When she got to the gas station, she left her bike out front and threw open the door. She didn’t have a cent on her, but grabbed a bottle from the fridge anyway and walked it up to the register. There was Wanda at her post behind the counter, watching the news on a little black-and-white set mounted on the wall; to her right, gathered beside the coffeepot, were Beulah Baker and the man who had come calling a couple weeks back. The man who had thrown her mom into a frenzy. She hadn’t gotten a good look at him before, but here in the white fluorescent light he was striking. Beulah must have thought so, too. She stood on one leg, the other hitched up, her foot wrapped coyly around her ankle. She wore head-to-toe spandex with little Velcro weights strapped to her wrists and ankles.
“I can’t tell you how impressed I was with your take on Samson and Delilah,” she said to the man. “I don’t think I’ve ever heard it told so . . . sensual. You make the Bible positively thrilling.”
“It’s not me,” Manny said. “It’s in the scripture. The Good Book is only boring for people who lack imagination.”

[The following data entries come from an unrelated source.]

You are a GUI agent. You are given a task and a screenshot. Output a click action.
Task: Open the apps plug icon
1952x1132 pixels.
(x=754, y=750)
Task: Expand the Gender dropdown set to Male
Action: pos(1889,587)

Charlie marveled at his smoothness. She laughed at Beulah twirling her hair and biting her lip, her leotard riding up in the back. Beulah tugged it down with a swipe of her thumb.
“Now where are you off to looking so fit?” Manny asked, tugging the pink strap at her shoulder.
“Oh, I’m fixin’ to go to Jazzercise? Over in Waller?”
“Is that right?” he said, eyes locked on Beulah like she was fascinating beyond belief. Charlie couldn’t decide whether this was the most odious or the most hilarious conversation she had ever witnessed.
“Well, I just have to exercise, I’m too fond of my chips and queso!” She slapped him on the shoulder to punctuate her joke. “Anyhoo, much as I’d like to stay and chat . . . I better not be late.”
“Not on account of me,” he said. She squinted, like what he had said was too cute.
“Well, bye then,” she said, sweet as corn syrup.
The man nodded farewell, and Beulah sashayed down the snack aisle in her white high-tops, a secret smile on her face until she saw Charlie. “What are you looking at, missy?” she said in a nasty way. Charlie waited till she had turned and left before she mimed gagging herself in Beulah’s direction. Ever since the pencil incident, Beulah and her crew, the well-to-do ladies of Pecan Hollow, went out of their way to be rude to Charlie. Not that she had ever been in their good favor, but now they openly scowled.